I love writers. They are, hands down, in my top three of the types of people I would surround myself with on a daily basis, if the opportunities presented themselves. I would rather communicate with the written word than with a verbal conversation at least 90% of the time. I feel like I’m so much more eloquent when writing, and can rarely present my thoughts and ideas effectively when having to speak them aloud. Perhaps that’s a throwback to spending more time with books than people during my childhood. Maybe I was never sufficiently socialized as a child. Or maybe I just don’t like the drama and affectations of people in the flesh. It’s a mystery, for sure.
Back to writers, though. I have friends whose pieces I’ve had the pleasure of reading this week. It amazes (and frustrates) me that their words seem to effortlessly take shape on the page, that they’ve managed to capture so effectively the thoughts that are streaming through my mind at a million miles per minute. Their words just seem to tumble out, forming the perfect bridge between my psyche and reality, and they leave me wondering how it is possible that they can so accurately harness what I’m feeling, without the benefit of a conversation, without “knowing” what I think I’m going through.

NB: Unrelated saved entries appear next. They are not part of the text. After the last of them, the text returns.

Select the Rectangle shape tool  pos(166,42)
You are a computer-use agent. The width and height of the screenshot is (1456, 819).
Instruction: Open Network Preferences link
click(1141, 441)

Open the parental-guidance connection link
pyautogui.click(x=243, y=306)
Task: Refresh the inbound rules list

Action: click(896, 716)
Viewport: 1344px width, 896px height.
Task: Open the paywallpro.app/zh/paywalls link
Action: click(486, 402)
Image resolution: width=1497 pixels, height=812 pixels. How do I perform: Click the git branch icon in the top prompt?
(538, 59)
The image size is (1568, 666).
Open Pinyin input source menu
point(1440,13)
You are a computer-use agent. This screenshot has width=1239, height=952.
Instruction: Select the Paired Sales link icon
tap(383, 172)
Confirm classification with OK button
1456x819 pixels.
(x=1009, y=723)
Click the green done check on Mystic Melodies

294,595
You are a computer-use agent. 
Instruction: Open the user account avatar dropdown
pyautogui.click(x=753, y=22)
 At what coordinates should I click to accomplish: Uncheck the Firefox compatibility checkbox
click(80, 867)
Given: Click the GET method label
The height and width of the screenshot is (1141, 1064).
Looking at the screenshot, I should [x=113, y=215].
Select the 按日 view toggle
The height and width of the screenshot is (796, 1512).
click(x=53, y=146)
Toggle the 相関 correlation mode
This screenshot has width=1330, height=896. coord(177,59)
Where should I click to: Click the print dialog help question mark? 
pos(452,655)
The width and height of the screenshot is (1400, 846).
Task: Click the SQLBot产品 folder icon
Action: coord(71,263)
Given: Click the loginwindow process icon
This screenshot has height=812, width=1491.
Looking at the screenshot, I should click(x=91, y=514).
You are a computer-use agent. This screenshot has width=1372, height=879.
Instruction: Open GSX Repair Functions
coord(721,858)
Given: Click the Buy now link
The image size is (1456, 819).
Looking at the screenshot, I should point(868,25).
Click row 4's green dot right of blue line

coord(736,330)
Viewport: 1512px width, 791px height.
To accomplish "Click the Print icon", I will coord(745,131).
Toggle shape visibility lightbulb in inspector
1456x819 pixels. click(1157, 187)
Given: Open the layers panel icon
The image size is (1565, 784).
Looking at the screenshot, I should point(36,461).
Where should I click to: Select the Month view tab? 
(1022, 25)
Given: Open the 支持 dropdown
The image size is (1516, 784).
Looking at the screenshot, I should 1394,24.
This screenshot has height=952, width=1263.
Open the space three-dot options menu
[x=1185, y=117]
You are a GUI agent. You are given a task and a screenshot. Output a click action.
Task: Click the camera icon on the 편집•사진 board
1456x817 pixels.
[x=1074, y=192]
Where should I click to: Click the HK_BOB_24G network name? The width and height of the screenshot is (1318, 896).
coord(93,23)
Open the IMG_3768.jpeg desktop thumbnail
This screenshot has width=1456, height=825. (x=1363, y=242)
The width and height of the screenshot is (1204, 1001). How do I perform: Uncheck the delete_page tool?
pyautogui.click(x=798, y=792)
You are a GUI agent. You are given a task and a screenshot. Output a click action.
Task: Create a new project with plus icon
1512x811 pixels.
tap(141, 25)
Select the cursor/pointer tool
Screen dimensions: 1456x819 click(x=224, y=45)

I’m jealous, angry even, that they have “stolen” my stories, and have put them to paper before I can even formulate the story myself. It makes me feel like nothing I write after them will be good enough, or will even feel original. To undertake the piece now, I would just be reiterating something someone else has already written, that they’ve written in such a way that no matter how I create my piece, it will seem to fall flat.
Even this is a struggle.
And it occurs to me that I’m being extremely self-centered.
They aren’t writing for me, or about me.
I am not the only person who has ever felt the things I’ve felt. Many of my experiences, while unique to me and my life, are not unique to the world around me. There are people here, in this space, who have experienced the hurts, the joys, the love, and the loneliness that I have experienced. Not in exactly the same way, and not by the same path that I’ve travelled, but the feelings are the same. And I’m filled with an overwhelming feeling of love and admiration for the writers that I know. They have been able to muddle through their thoughts, walls, and emotions and share a piece of themselves in a medium that has the space available for anyone who wishes to do the same.
There is relief in this thought.
I love writers. I love my friends who are writers, who, through their own courageous forays into pen and paper, continuously give me the drive to work through the onion of my own mind and soul, peeling back the layers a bit at a time. In time, I will be able to share myself the way others do, but there is no timeline.
I don’t have to rush to beat someone else to the story. I don’t have to feel like my time has slipped by for being relevant. I don’t have to create the writer within. She’s already there, and she’ll come out when she’s ready.